:: Page

NOTES TO CONDENSED CONSOLIDATED FINANCIAL STATEMENTS (Continued)

March 31, 2004

(Unaudited)

2.   MERGERS AND ACQUISITIONS, Continued
 
    MCK Communications, Inc. - Continued
 
    The acquisition was treated as a purchase for accounting purposes, and accordingly, the assets and liabilities were recorded at their fair value at the date of the acquisition.
 
    The Company prepared an allocation of the purchase price based on the estimated fair values of acquired assets and liabilities. The Company anticipates the fair value assessments and allocation of the purchase price to be finalized in 2004. Intangible assets relating to channels of distribution, strategic licenses and current technology total $3.6 million and are being amortized over three years.

::::
:: Provided data

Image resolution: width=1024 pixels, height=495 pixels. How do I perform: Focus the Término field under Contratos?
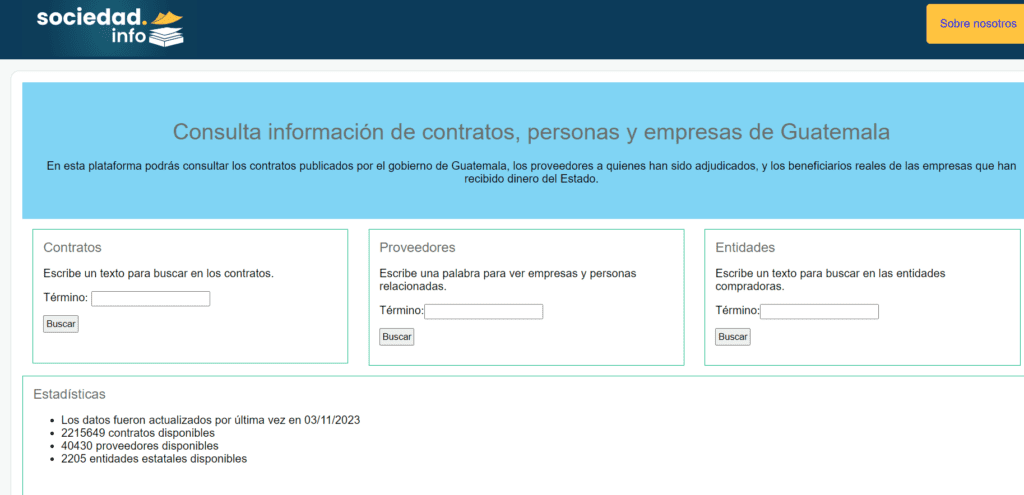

::::

Problem description :: In one to three sentences, explain why the MCK Communications note says the acquired assets and liabilities were recorded at their fair value at the date of the acquisition. Work only from the MCK Communications note, not the data.

Response to the task :: The acquisition was treated as a purchase for accounting purposes. Accordingly, the assets and liabilities were recorded at their fair value as of the acquisition date.